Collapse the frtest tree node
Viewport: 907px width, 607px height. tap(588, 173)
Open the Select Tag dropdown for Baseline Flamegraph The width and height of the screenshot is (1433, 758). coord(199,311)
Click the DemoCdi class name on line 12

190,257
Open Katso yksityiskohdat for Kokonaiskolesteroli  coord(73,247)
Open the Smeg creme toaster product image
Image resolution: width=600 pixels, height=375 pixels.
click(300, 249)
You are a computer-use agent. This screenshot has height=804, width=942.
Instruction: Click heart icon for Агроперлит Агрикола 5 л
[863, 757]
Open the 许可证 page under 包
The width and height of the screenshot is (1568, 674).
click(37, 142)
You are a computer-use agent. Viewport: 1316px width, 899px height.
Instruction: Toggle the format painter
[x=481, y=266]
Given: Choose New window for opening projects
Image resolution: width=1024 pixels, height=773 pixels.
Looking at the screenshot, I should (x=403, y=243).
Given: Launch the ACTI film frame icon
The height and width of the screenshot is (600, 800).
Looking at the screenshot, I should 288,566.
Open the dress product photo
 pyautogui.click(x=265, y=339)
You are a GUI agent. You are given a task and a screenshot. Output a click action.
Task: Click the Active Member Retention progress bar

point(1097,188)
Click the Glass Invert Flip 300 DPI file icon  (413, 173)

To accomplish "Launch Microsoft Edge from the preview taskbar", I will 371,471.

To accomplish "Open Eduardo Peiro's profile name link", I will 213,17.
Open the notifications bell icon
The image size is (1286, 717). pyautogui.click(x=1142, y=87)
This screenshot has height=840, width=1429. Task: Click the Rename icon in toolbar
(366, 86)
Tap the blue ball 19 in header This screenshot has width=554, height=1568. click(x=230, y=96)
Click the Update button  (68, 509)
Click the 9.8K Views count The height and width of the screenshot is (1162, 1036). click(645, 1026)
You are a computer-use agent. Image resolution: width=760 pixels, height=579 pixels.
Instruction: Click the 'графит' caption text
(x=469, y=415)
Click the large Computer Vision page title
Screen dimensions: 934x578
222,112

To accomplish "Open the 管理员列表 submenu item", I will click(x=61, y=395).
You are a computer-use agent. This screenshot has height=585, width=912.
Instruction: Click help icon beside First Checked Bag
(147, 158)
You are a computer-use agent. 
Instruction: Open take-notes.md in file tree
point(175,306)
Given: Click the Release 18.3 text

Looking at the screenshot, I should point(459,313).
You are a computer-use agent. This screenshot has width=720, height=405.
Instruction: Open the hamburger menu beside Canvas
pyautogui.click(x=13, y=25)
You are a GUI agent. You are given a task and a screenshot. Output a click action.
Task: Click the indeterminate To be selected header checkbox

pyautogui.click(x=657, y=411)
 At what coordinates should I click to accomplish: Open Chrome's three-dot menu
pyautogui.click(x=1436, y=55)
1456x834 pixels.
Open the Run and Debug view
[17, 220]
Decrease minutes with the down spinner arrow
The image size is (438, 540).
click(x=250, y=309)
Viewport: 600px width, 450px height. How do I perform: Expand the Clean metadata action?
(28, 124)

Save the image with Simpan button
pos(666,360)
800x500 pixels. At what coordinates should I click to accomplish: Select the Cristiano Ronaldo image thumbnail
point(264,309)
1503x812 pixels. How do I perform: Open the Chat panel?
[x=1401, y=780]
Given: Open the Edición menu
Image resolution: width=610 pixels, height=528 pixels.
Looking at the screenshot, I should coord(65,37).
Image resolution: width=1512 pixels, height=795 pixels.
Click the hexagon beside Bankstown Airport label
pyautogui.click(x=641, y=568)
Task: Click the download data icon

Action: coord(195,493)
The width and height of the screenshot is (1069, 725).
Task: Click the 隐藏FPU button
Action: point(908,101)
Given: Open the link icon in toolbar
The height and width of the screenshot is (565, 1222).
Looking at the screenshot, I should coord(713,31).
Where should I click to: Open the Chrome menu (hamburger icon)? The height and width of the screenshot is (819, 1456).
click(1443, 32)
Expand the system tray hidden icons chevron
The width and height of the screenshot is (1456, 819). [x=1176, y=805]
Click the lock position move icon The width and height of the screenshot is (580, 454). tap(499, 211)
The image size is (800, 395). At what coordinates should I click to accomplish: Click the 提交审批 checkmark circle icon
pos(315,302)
++++++++++
## OBJECTIVE
Copy the material above word for word, from its first line through the line containing "click(37, 142)", both included.

## ANSWER FOR THIS EXERCISE
Collapse the frtest tree node
Viewport: 907px width, 607px height. tap(588, 173)
Open the Select Tag dropdown for Baseline Flamegraph The width and height of the screenshot is (1433, 758). coord(199,311)
Click the DemoCdi class name on line 12

190,257
Open Katso yksityiskohdat for Kokonaiskolesteroli  coord(73,247)
Open the Smeg creme toaster product image
Image resolution: width=600 pixels, height=375 pixels.
click(300, 249)
You are a computer-use agent. This screenshot has height=804, width=942.
Instruction: Click heart icon for Агроперлит Агрикола 5 л
[863, 757]
Open the 许可证 page under 包
The width and height of the screenshot is (1568, 674).
click(37, 142)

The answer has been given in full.